Stated exercise: Print the lines below again without any change, beginning at the line containing "Viewport: 406px width, 192px" and continuing through the last line of the rows.

Rows on where targets appear:
++++++++++++++++++++
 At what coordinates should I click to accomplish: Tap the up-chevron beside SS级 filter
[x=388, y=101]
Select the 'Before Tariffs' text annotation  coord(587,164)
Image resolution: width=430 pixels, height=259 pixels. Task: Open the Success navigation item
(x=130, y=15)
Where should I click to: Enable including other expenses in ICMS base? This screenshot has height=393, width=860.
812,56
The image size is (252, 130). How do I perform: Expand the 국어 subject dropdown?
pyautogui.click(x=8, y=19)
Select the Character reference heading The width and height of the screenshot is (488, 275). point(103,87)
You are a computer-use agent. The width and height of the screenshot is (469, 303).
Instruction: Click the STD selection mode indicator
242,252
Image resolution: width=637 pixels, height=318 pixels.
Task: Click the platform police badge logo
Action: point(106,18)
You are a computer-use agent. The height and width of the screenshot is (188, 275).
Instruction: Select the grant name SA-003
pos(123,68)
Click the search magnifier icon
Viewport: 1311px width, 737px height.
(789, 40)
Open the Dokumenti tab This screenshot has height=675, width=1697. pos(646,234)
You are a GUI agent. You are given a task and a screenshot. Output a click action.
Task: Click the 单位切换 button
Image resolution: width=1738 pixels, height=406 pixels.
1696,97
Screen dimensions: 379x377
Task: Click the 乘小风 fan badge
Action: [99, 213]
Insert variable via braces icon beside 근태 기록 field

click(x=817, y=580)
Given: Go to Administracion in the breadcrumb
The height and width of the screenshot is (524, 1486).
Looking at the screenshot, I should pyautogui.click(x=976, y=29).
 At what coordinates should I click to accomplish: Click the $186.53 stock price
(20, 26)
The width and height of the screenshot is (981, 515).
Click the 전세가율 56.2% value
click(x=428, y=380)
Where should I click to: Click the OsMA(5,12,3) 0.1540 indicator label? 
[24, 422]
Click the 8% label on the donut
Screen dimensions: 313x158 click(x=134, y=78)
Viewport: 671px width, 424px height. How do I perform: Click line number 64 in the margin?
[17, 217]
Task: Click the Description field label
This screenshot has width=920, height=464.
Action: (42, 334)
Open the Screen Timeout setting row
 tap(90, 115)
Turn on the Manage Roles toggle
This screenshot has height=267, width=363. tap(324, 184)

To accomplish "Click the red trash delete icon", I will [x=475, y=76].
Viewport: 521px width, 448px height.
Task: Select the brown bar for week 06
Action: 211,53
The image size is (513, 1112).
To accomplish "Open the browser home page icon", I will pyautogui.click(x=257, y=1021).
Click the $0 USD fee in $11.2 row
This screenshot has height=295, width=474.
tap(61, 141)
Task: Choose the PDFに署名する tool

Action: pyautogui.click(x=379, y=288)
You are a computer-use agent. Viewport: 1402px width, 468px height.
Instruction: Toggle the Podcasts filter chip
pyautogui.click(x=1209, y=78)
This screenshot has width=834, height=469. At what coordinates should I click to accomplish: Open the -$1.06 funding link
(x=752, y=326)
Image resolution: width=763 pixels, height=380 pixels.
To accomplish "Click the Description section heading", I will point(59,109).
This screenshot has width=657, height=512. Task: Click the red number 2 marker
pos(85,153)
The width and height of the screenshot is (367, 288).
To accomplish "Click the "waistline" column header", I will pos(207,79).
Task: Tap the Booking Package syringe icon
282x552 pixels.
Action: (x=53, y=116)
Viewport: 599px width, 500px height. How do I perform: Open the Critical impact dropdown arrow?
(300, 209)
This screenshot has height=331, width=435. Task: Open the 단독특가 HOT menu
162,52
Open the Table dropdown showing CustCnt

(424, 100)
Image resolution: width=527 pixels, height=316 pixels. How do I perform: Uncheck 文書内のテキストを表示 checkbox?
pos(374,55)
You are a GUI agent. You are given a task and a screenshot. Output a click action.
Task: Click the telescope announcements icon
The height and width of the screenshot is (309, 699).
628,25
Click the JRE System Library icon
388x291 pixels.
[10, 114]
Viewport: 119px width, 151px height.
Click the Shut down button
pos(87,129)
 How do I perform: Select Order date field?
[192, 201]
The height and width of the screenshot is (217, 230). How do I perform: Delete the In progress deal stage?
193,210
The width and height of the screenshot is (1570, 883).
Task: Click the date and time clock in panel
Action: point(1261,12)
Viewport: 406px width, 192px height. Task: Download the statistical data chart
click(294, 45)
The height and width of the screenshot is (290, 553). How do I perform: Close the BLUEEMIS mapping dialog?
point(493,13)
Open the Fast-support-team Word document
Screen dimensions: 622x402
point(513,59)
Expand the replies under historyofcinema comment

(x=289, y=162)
++++++++++++++++++++
Response to the task:
Viewport: 406px width, 192px height. Task: Download the statistical data chart
click(294, 45)
The height and width of the screenshot is (290, 553). How do I perform: Close the BLUEEMIS mapping dialog?
point(493,13)
Open the Fast-support-team Word document
Screen dimensions: 622x402
point(513,59)
Expand the replies under historyofcinema comment

(x=289, y=162)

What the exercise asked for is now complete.